Resource Consumption and Capacity Planning
This document describes a conservative guideline for capacity planning of TIS Plus in Management Plane.These parameters apply to production installations.
The resource provisioning guidelines described in this document are very conservative.
Also please be aware that the resource provisioning described in this document are applicable to vertical resource scaling. Multiple replicas of the same TIS Plus components do not share the load with each other, and therefore you cannot expect the combined resources from multiple components to have the same effect. Replicas of TIS Plus components should only be used for high availability purposes only.
Recommended baseline production installation resource requirements
For a baseline installation of TIS Plus with 1 registered cluster and 1 deployed service within that cluster, the following resources are recommended.
To reiterate, the amount of memory described below are very conservative. Also, the actual performance given by the number of vCPUs tend to fluctuate depending on your underlying infrastructure. You are advised to verify the results in your environment.
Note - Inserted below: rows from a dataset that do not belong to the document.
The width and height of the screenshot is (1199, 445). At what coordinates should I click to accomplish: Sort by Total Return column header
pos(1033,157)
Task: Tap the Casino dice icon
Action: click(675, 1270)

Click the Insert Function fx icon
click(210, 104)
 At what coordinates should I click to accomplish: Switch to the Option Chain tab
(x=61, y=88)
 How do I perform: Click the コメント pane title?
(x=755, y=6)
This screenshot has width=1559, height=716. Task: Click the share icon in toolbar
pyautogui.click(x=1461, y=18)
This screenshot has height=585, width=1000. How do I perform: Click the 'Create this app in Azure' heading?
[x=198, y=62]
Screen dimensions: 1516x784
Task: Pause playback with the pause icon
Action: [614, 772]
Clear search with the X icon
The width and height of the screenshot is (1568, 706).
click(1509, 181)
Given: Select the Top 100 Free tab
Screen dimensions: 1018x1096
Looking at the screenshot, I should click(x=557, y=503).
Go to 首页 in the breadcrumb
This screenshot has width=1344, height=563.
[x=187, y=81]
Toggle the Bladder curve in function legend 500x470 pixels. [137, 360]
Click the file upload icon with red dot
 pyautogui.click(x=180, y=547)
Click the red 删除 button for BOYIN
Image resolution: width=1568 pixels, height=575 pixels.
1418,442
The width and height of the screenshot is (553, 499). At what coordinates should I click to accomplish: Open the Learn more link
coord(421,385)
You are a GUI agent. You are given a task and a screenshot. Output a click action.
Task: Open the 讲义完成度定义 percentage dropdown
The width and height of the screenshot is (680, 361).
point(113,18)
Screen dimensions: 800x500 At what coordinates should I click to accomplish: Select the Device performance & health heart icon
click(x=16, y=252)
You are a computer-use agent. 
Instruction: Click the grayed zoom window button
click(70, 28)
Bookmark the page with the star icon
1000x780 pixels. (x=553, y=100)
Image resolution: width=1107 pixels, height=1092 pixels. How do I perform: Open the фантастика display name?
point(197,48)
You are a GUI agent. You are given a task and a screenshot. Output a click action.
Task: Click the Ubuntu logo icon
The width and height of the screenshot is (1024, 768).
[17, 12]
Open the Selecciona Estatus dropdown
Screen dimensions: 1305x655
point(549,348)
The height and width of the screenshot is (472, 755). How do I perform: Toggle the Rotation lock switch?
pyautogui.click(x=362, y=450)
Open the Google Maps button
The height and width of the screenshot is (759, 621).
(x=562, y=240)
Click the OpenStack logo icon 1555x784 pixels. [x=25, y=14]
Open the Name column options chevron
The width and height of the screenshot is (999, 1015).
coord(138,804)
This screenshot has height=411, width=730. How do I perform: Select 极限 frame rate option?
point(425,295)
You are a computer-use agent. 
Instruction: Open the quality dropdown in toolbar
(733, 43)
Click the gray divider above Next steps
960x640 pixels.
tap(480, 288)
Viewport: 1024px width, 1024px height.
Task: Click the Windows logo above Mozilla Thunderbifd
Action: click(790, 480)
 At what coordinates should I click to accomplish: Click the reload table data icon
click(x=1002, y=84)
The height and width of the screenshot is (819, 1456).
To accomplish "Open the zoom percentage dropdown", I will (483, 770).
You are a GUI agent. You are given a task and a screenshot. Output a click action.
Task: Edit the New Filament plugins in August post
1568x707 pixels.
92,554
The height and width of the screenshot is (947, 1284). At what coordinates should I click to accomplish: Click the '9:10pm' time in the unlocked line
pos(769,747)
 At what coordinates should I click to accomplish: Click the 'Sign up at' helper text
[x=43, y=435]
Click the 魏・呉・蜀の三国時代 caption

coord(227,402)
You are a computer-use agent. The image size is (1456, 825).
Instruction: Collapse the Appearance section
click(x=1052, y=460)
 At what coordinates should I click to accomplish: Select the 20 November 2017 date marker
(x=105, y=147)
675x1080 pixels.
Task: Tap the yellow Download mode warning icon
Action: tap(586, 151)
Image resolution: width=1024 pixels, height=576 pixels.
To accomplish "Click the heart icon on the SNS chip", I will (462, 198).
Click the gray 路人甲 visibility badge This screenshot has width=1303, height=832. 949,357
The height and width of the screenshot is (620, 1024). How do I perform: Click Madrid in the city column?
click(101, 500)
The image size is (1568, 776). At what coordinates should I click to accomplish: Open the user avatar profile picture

Component | vCPU # | Memory MiB |
---|---|---|
TIS Plus server (Management Plane) 1 | 2 | 512 |
XCP Central Components 2 | 2 | 128 |
XCP Edge | 1 | 128 |
Front Envoy | 1 | 50 |
IAM | 1 | 128 |
TIS Plus UI | 1 | 256 |
OAP | 4 | 5192 |
OTEL-collector | 2 | 1024 |
1 Including the Kubernetes operator and persistent data
reconciliation processes.
2 Including the Kubernetes operator.
Recommended scaling resource parameters
The TIS Plus stack is mostly CPU-bound. Additional clusters registered with TIS Plus via XCP increase the CPU utilization by ~4%.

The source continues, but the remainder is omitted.